Assignment ▸ Continue the paper on the environmental costs of machine learning and artificial intelligence from the point where it stops.

Abstract
1- Introduction
2- The future shape of human-artificial intelligence nexus and its environmental costs
3- The environmental costs of machine learning research
4- The environmental costs of gratuitous generalisation capabilities
5- Conclusion
Acknowledgment
References
Abstract
The environmental costs and energy constraints have become emerging issues for the future development of Machine Learning (ML) and Artificial Intelligence (AI). So far, the discussion on environmental impacts of ML/AI lacks a perspective reaching beyond quantitative measurements of the energy-related research costs. Building on the foundations laid down by Schwartz et al. (2019) in the GreenAI initiative, our argument considers two interlinked phenomena, the gratuitous generalisation capability and the future where ML/AI performs the majority of quantifiable inductive inferences. The gratuitous generalisation capability refers to a discrepancy between the cognitive demands of a task to be accomplished and the performance (accuracy) of a used ML/AI model. If the latter exceeds the former because the model was optimised to achieve the best possible accuracy, it becomes inefficient and its operation harmful to the environment. The future dominated by the non-anthropic induction describes a use of ML/AI so all-pervasive that most of the inductive inferences become furnished by ML/AI generalisations. The paper argues that the present debate deserves an expansion connecting the environmental costs of research and ineffective ML/AI uses (the issue of gratuitous generalisation capability) with the (near) future marked by the all-pervasive Human-Artificial Intelligence Nexus.

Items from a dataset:

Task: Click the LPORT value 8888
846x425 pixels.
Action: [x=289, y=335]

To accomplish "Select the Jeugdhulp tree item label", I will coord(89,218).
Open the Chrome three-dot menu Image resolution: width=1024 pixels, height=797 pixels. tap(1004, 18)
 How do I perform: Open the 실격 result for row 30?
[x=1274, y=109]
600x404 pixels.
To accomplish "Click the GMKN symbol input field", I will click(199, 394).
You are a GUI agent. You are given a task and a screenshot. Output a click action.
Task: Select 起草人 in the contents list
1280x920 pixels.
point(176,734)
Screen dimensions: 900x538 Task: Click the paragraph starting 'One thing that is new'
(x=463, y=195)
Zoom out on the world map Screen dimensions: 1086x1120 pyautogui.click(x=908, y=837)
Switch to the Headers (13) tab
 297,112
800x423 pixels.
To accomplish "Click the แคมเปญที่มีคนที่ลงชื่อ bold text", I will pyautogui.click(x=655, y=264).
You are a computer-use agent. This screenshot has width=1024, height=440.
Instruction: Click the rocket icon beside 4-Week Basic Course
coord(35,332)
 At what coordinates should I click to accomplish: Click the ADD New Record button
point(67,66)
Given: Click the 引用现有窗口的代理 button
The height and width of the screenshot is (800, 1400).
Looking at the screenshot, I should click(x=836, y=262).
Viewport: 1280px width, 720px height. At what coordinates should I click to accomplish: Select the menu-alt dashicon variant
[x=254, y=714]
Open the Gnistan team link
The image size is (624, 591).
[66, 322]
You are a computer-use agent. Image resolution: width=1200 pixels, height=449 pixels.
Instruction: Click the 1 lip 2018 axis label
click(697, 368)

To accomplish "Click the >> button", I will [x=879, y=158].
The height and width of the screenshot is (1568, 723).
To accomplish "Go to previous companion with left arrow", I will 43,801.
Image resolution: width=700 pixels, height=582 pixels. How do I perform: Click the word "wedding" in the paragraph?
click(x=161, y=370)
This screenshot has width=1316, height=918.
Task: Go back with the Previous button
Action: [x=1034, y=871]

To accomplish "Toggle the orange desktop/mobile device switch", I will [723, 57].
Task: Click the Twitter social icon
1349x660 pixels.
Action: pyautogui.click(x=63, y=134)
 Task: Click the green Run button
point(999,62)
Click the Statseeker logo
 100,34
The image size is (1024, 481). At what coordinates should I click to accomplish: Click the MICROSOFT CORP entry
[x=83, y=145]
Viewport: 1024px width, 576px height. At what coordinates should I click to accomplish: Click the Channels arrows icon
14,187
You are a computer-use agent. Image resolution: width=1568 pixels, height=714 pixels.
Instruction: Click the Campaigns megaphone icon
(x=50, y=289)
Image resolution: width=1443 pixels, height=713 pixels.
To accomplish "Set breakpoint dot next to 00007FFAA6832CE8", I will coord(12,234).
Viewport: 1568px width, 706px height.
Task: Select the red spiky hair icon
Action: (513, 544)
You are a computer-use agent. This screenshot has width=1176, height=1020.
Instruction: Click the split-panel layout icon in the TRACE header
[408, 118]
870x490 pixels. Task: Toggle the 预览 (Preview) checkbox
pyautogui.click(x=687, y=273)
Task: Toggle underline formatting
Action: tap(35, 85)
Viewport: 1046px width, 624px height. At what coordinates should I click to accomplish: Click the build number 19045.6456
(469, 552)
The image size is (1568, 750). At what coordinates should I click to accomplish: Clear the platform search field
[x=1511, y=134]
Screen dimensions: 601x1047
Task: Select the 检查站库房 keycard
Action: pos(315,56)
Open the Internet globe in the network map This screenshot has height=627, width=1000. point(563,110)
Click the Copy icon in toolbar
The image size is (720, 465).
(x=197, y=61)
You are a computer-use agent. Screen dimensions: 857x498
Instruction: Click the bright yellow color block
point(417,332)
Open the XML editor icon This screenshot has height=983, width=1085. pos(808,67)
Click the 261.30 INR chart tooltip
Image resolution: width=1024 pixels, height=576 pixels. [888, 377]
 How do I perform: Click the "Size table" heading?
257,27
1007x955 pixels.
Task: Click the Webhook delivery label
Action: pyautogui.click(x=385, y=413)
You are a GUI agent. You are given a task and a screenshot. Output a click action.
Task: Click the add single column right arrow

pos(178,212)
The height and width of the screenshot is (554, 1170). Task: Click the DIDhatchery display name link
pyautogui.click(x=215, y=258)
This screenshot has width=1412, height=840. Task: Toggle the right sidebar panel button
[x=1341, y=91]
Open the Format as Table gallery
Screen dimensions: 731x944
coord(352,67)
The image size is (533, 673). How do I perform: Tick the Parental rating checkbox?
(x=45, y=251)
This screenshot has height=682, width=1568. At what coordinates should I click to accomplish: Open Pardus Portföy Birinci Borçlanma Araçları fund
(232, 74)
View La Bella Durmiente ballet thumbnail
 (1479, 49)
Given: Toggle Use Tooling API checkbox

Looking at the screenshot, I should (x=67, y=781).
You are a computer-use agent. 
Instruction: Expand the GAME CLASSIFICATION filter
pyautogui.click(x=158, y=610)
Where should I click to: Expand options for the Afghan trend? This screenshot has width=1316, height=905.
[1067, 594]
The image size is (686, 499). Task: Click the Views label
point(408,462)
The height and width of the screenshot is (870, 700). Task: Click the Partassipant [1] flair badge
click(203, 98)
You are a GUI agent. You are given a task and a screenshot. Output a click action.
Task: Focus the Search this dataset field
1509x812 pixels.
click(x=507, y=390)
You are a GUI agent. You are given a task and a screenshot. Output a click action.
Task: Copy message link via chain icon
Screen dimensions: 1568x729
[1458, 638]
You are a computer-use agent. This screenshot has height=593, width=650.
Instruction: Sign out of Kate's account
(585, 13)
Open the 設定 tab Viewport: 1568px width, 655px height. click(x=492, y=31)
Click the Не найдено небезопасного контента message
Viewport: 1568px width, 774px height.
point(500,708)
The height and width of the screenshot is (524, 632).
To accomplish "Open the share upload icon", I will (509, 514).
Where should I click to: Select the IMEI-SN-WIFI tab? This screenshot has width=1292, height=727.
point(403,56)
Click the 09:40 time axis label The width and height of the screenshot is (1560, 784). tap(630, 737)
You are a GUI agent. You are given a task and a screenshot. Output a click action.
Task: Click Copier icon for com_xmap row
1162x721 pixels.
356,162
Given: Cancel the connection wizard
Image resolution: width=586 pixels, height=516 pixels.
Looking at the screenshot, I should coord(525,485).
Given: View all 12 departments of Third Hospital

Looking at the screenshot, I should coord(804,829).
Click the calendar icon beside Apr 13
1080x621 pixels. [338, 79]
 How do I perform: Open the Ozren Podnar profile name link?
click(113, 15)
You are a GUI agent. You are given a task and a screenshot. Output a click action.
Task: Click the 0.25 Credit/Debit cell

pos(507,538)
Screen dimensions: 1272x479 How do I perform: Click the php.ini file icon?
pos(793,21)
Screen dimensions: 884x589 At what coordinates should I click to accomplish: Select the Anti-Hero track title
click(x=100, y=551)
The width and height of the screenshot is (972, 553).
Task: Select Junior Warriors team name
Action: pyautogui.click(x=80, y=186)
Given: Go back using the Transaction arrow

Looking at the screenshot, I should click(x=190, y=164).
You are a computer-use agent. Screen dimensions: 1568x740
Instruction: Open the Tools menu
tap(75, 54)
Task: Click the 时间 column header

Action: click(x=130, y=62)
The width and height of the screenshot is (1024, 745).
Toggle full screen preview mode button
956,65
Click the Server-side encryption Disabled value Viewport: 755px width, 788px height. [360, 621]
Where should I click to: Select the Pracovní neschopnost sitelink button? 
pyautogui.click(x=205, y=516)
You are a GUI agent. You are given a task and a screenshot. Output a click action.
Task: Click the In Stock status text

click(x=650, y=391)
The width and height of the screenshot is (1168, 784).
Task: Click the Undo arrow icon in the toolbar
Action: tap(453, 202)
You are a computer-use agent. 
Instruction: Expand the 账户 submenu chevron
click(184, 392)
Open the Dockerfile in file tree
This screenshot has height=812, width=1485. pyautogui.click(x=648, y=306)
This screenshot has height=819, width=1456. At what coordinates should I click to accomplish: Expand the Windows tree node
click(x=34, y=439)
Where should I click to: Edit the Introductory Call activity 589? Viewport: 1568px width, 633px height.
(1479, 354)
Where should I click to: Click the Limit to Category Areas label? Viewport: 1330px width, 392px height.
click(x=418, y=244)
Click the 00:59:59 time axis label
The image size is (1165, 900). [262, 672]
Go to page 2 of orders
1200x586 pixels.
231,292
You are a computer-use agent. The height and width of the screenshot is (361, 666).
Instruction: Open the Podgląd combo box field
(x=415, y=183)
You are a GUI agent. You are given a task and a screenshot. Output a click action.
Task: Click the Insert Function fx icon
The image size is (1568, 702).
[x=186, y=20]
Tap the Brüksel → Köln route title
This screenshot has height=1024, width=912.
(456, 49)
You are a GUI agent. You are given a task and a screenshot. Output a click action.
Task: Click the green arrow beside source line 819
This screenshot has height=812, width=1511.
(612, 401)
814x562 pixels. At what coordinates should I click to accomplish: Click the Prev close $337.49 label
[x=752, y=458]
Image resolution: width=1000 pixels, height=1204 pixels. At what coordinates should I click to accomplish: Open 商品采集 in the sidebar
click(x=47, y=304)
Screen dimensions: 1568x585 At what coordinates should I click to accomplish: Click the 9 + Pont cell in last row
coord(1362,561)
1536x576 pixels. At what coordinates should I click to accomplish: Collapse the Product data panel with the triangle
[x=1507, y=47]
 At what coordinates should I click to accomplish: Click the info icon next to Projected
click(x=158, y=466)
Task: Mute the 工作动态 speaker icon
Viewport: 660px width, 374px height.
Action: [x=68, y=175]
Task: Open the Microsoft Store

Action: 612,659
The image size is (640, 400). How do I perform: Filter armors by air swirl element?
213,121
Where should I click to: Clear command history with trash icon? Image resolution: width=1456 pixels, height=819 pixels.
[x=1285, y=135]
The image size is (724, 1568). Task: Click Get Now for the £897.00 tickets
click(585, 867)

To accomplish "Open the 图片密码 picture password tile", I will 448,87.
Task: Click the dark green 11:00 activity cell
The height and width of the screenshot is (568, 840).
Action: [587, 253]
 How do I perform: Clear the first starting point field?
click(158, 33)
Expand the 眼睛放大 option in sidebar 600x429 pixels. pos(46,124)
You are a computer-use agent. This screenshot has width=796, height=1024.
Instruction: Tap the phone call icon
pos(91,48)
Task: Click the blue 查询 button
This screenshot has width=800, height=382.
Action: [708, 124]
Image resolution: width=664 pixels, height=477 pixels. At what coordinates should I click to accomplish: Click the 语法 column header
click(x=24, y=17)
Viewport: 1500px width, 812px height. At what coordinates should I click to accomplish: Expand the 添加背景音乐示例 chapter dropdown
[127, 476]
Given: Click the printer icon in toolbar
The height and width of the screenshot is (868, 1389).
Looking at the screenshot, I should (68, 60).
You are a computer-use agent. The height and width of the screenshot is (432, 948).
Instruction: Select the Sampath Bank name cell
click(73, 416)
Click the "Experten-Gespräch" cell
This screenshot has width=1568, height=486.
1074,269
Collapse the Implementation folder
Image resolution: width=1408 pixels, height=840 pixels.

Task output ▸
Introduction
Conceived as a scholarly discipline, ML seeks to develop ‘tools-for-optimal-action’. Given a task and evidence that can facilitate its mastering, the ‘tool-for-optimal-action’ earns its rank by being able to generalise. Such a tool then supports inferences which can generalise beyond the evidence (training data), i.e. can run inferences on new samples, provided that these come from the same, or a sufficiently similar, probability distribution as the evidence (training data). The discipline has a twofold epistemic aim. First, its theoretical purview, established by statistical learning theory, involves formal assumptions about the learning that leads to generalisations (Kawaguchi, Kaelbling, & Bengio, 2019; Vapnik, 1995). Second, from the empirical viewpoint, the discipline seeks to improve the accuracy of inferences that furnish the acquired generalisations. At the moment, the cross-fertilisation between the two sub goals seems to be rather recalcitrant creating the following asymmetry. Although investing heavily in the theoretical research (e.g. cf. Arjovsky, Bottou, Gulrajani, & Lopez-Paz, 2019; Bartlett, Foster, & Telgarsky, 2017; Kawaguchi et al., 2019; Neyshabur, Bhojanapalli, McAllester, & Srebro, 2017; Zhang, Bengio, Hardt, Recht, & Vinyals, 2017), the field remains dominated by the second sub goal. As strong empirical results outpaced mature theoretical understanding, task-specific, accuracy-tracking leaderboards became the go-to measure for assessing the field’s epistemic progress.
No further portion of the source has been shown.